Electronic and Dielectric Properties of MoV-Oxide (M1 Phase) under Alkane Oxidation Conditions

Isostructural orthorhombic oxides of the general formula (Mo,V,Te,Sb,Nb,Ta)Oₓ are an important class of solids, which are interesting as catalysts for oxidation of light alkanes. We investigated relations between the electronic properties of MoV-oxide (orthorhombic M1 phase) and its catalytic performance in the oxidation of ethane, propane, and n-butane. Operando conductivity and permittivity measurements were performed and complemented by near-ambient-pressure X-ray photoelectron spectroscopy. In contrast to the n-type MoVTeNb-oxide, MoV-oxide showed p-type semiconducting behavior. The conductivity of the sample adapted sensitively to the surrounding atmosphere, not only to alkane chain lengths but also to reactant conversion levels. However, no measurable change in band bending depending on the alkane chain length was observed, indicating that the gas-phase-dependent surface potential barrier, which controls the charge transfer between reactants and catalyst, is less pronounced or missing in dry alkane oxidation feeds.
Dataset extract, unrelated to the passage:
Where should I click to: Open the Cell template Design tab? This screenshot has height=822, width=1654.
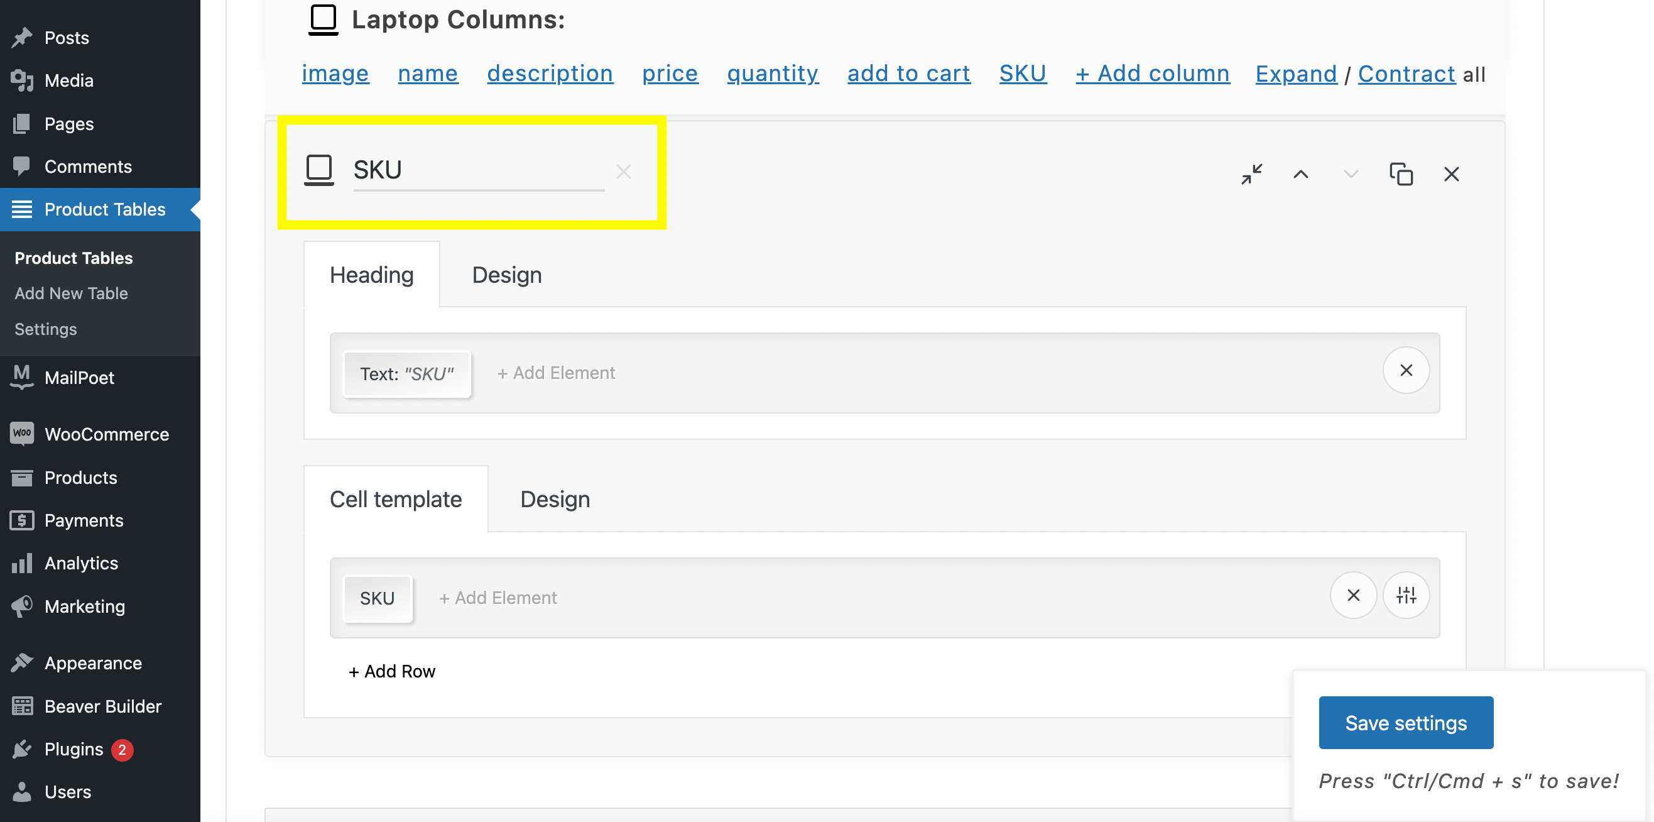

The addition of steam in propane oxidation led to a decrease of its conductivity and work function. Steam significantly influenced the surface layer on MoV-oxide, resulting in an enrichment of covalently bonded V⁵⁺ species and surface hydroxylation. A small change in the surface potential barrier induced by wet propane oxidation feed can contribute to a modification of the bulk–surface charge transfer and improved selectivity to acrylic acid.